Extract to read ▸
Fairness of AI for People with Disabilities: Problem Analysis and Interdisciplinary Collaboration

Jason J.G. White,Educational Testing Service, Princeton, NJ, USA, jjwhite@ets.org

Abstract

There are several respects in which recent developments in machine learning-based artificial intelligence pose challenges of fairness for people with disabilities. In this paper, some of the central problems are identified, and briefly reviewed from a philosophical perspective motivated by a broad concern for social justice, emphasizing the role of ethical considerations in informing the problem analysis.

1. Introduction

The opportunities and risks posed by AI, particularly machine learning, for people with disabilities demand an unprecedented collaboration among researchers and practitioners with expertise in fields including applied ethics, human rights law, disability studies, privacy, and artificial intelligence. The response to AI thus demands formation of communities that depart from the configurations of interest which have so far operated at the intersection of technology and disability, and which have predominantly focused on problems of accessibility.

Equally, there is a need to take advantage of commonalities in both the nature of the problems encountered and in potential solutions with other communities who risk being marginalized by algorithmic bias. To facilitate this effort, analyses of the problems should be developed that clearly delineate similarities and differences of the position of people with disabilities with respect to other populations, thus establishing a framework for cooperation and intervention in wider efforts to shape development and implementation of AI in the service of social justice. In the discussion that follows, observations are put forward that contribute to the problem analysis from a broadly philosophical standpoint, accompanied by brief comments regarding relevant current developments in the field.

Supplied records ▸
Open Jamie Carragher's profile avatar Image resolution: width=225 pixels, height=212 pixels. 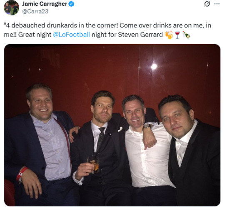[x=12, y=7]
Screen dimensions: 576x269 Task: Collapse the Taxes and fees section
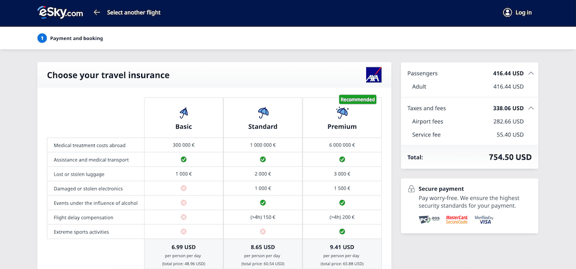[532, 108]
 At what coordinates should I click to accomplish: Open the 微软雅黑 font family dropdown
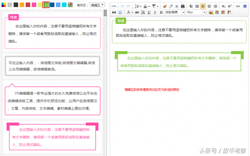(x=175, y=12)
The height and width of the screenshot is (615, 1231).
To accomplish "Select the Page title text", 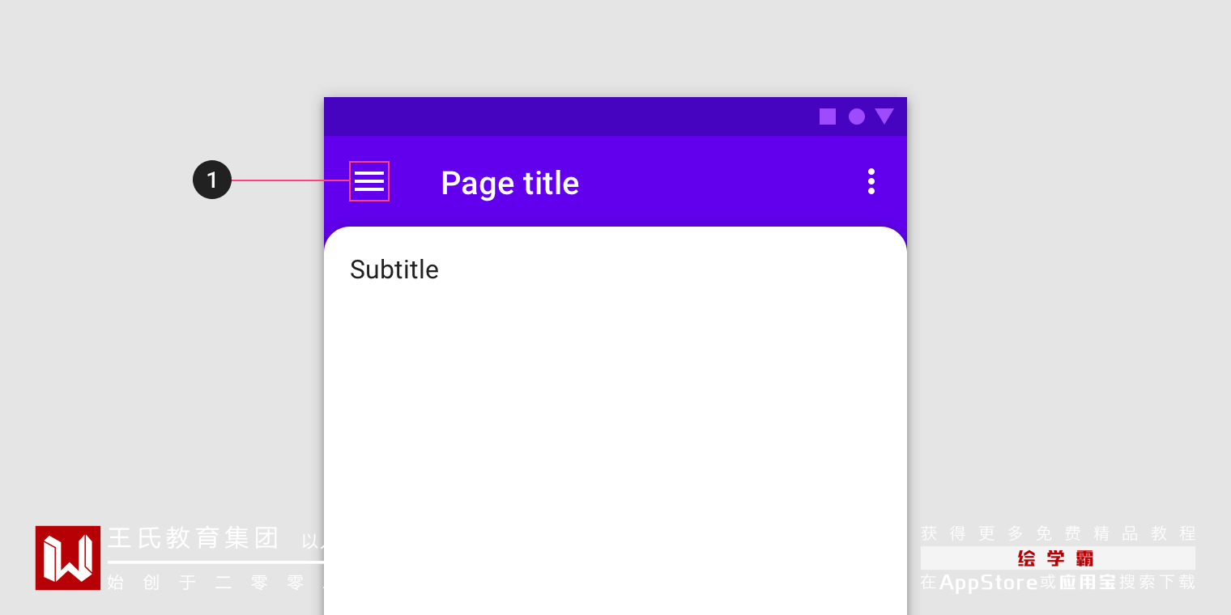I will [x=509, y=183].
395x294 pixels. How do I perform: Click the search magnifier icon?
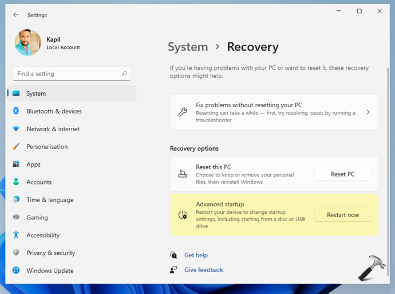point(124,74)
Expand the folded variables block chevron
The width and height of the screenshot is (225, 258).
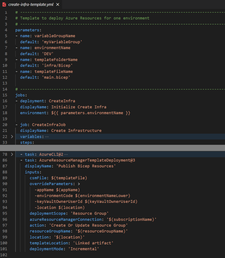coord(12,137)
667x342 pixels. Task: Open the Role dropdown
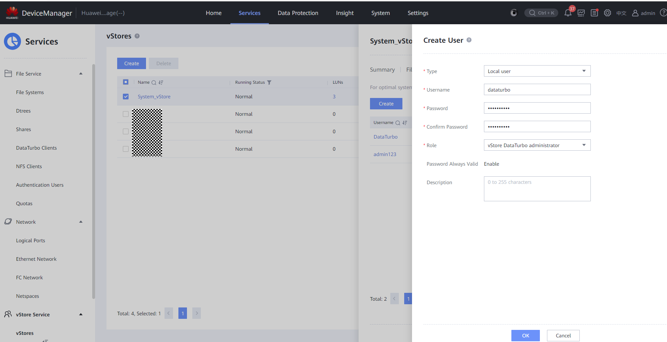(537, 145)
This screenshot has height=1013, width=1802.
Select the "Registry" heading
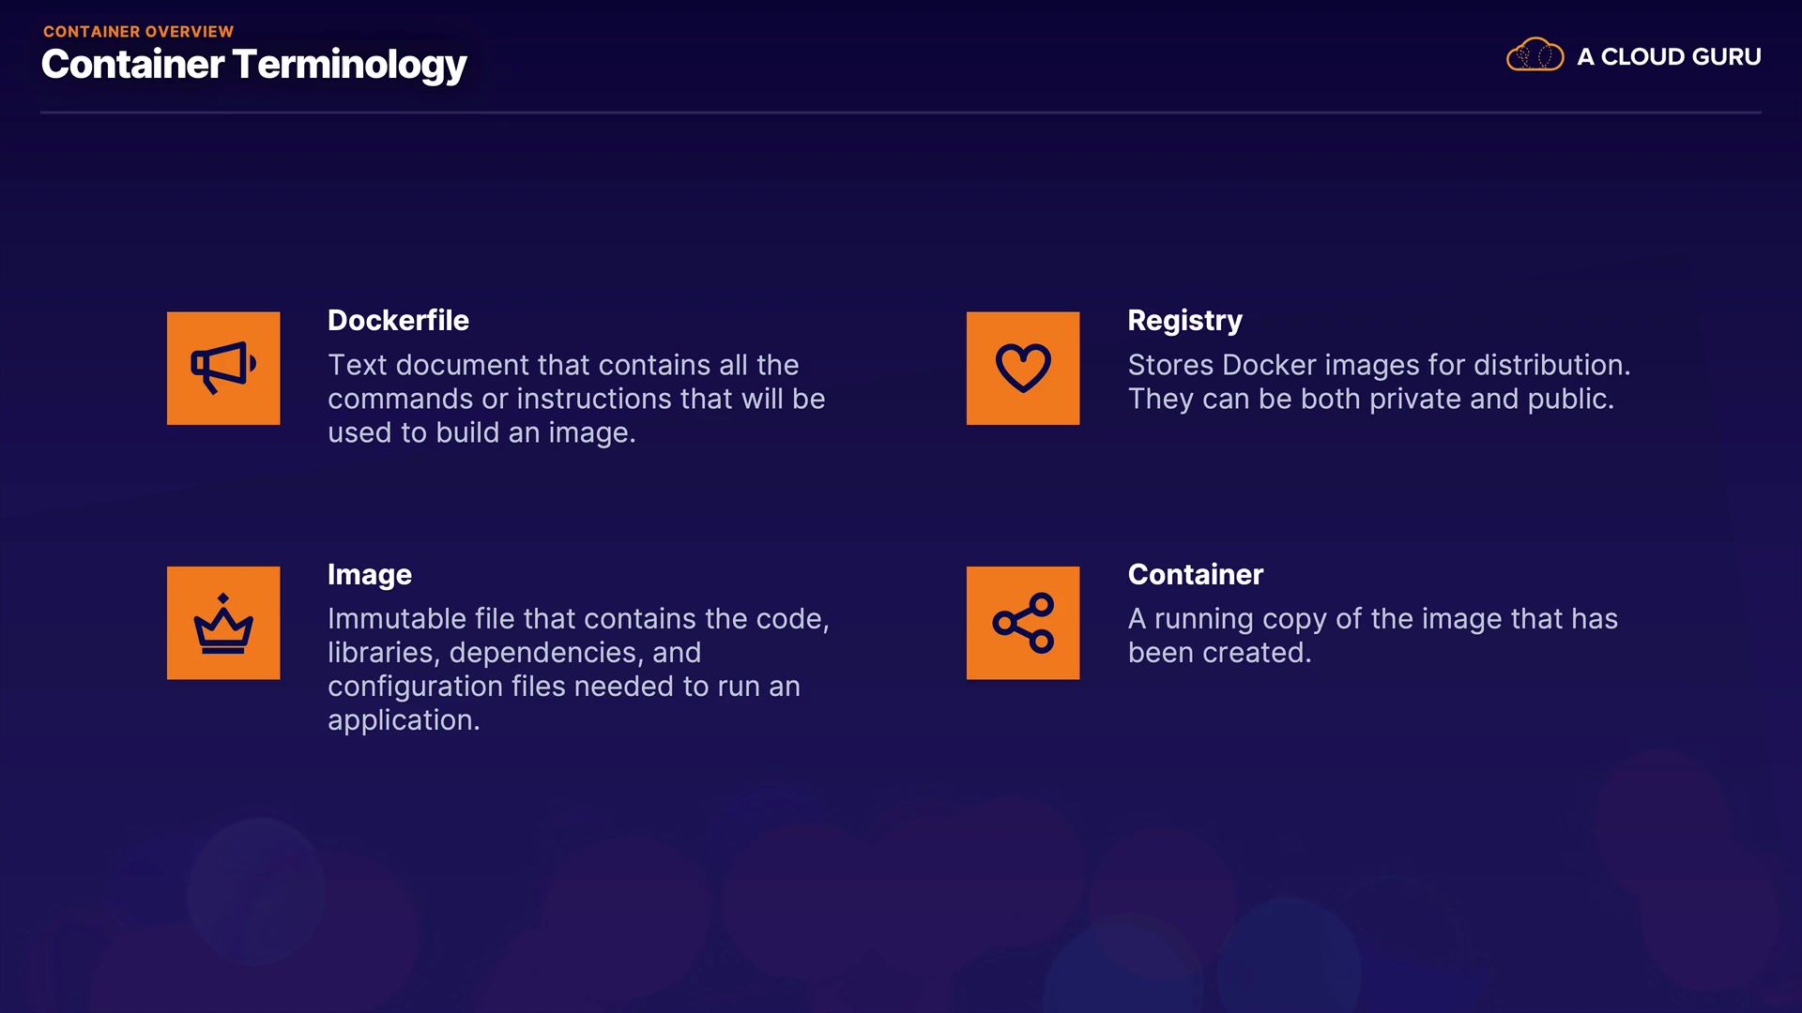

Tasks to perform ▸
A. In the paper on AI fairness for people with disabilities, what have the communities at the intersection of technology and disability mostly focused on so far?
B. Rewrite part of the paper on AI fairness for people with disabilities, beginning at the words that have "The opportunities and" and stopping after "problems of accessibility.", with "collaboration" changed to "partnership".
C. Write what comes next in the paper on AI fairness for people with disabilities, picking up after its last sentence.
The records were gathered from a separate source.

Answer list ▸
A. Problems of accessibility.

B.
The opportunities and risks posed by AI, particularly machine learning, for people with disabilities demand an unprecedented partnership among researchers and practitioners with expertise in fields including applied ethics, human rights law, disability studies, privacy, and artificial intelligence. The response to AI thus demands formation of communities that depart from the configurations of interest which have so far operated at the intersection of technology and disability, and which have predominantly focused on problems of accessibility.

C.
2. Problems of Underrepresentation

The performance of machine learning systems is shaped by their training data. If specific populations are underrepresented in the training data, then the results of applying a machine learning model may be inaccurate. For example, if individuals with speech-related disabilities are not taken into account in training a speech recognition system, its performance in recognizing their utterances is likely to be poor. This may be regarded as a similar problem to that encountered by linguistic minorities. Apart from the social and technical challenge of accumulating sufficient data from small and diverse populations, and of developing learning algorithms that are less data demanding, there arise fundamentally important questions of privacy. Clearly, obtaining data from people with disabilities is a necessary element of any strategy to achieve fairness for these populations in the operation of machine learning models. This data collection is often necessary in order to make such systems accessible and usable. However, in many instances, these data are also apt to disclose a person’s disability status, whether directly or indirectly, creating opportunities for discriminatory behavior if knowledge of a person’s disability is misused [11]. This risk amplifies the difficulty suggested by Lazar et al. [7] that the harnessing of technology to overcome practical challenges created by living with a disability may also increase vulnerability to privacy violations, contrary to a human right recognized in international law. Moreover, some individuals, perhaps indeed due to their disability, are unable to provide voluntary and informed consent to data collection, or may at least encounter great difficulty in understanding the choice presented to them 1.
Ethically informed guidance is needed in such cases. More generally, the ethics of achieving appropriate privacy protections while ensuring fairness by enabling people with disabilities to be sufficiently represented in training data merit further investigation. As is true of the population in general, individuals with disabilities can be expected to benefit from privacy-preserving technical measures such as differential privacy, federated learning, and homomorphic encryption, as long as they are thoughtfully and effectively implemented.

Researchers and practitioners with disabilities also need to be engaged in the design, development and application of AI-based technologies, whether in the formulation of standards and policies, or in contributing to individual implementations. Failure to involve people with disabilities (for example in participatory design and evaluation efforts) constitutes a second form of underrepresentation. Although this problem occurs in technological projects generally, its significance in the current context should not be underestimated.

1A recent study concluded that the textual complexity of privacy policies of popular web sites already exceeds what average readers can reasonably be expected to understand. Those with cognitive disabilities affecting reading comprehension may be disadvantaged even further.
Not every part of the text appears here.